[Brief]
Reprint each record exactly. Pictures are not reprinted.

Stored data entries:
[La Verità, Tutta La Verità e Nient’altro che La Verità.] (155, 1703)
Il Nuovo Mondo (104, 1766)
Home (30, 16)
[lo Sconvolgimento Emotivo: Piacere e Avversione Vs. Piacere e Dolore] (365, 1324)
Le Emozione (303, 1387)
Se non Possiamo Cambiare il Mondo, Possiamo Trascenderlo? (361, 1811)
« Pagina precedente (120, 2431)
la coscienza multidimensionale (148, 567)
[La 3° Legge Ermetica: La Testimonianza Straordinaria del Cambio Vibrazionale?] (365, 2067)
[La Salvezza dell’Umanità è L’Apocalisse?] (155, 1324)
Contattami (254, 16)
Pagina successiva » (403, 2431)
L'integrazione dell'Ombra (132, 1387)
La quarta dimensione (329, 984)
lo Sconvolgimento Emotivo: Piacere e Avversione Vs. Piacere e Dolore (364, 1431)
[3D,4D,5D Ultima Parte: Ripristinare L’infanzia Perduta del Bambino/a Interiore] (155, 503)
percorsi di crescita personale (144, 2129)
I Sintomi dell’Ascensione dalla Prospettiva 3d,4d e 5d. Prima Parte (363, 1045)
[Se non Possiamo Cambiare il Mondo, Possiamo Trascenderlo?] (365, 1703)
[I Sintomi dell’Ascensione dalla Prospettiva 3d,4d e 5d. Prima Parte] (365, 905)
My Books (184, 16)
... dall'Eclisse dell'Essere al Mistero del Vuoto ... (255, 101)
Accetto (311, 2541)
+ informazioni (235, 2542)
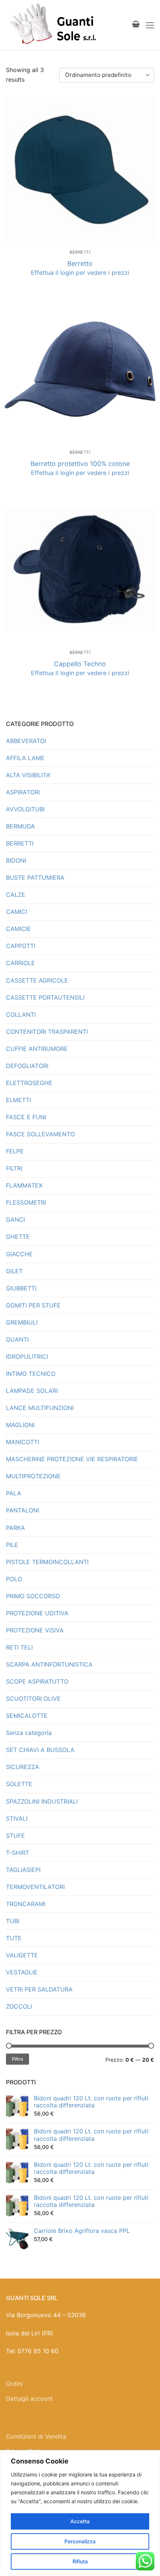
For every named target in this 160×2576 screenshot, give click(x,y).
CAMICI (16, 911)
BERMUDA (20, 826)
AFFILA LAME (25, 758)
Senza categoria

[Written solution]
[La Verità, Tutta La Verità e Nient’altro che La Verità.] (155, 1703)
Il Nuovo Mondo (104, 1766)
Home (30, 16)
[lo Sconvolgimento Emotivo: Piacere e Avversione Vs. Piacere e Dolore] (365, 1324)
Le Emozione (303, 1387)
Se non Possiamo Cambiare il Mondo, Possiamo Trascenderlo? (361, 1811)
« Pagina precedente (120, 2431)
la coscienza multidimensionale (148, 567)
[La 3° Legge Ermetica: La Testimonianza Straordinaria del Cambio Vibrazionale?] (365, 2067)
[La Salvezza dell’Umanità è L’Apocalisse?] (155, 1324)
Contattami (254, 16)
Pagina successiva » (403, 2431)
L'integrazione dell'Ombra (132, 1387)
La quarta dimensione (329, 984)
lo Sconvolgimento Emotivo: Piacere e Avversione Vs. Piacere e Dolore (364, 1431)
[3D,4D,5D Ultima Parte: Ripristinare L’infanzia Perduta del Bambino/a Interiore] (155, 503)
percorsi di crescita personale (144, 2129)
I Sintomi dell’Ascensione dalla Prospettiva 3d,4d e 5d. Prima Parte (363, 1045)
[Se non Possiamo Cambiare il Mondo, Possiamo Trascenderlo?] (365, 1703)
[I Sintomi dell’Ascensione dalla Prospettiva 3d,4d e 5d. Prima Parte] (365, 905)
My Books (184, 16)
... dall'Eclisse dell'Essere al Mistero del Vuoto ... (255, 101)
Accetto (311, 2541)
+ informazioni (235, 2542)
For every named target in this 160×2576 screenshot, give click(x,y).
CAMICI (16, 911)
BERMUDA (20, 826)
AFFILA LAME (25, 758)
Senza categoria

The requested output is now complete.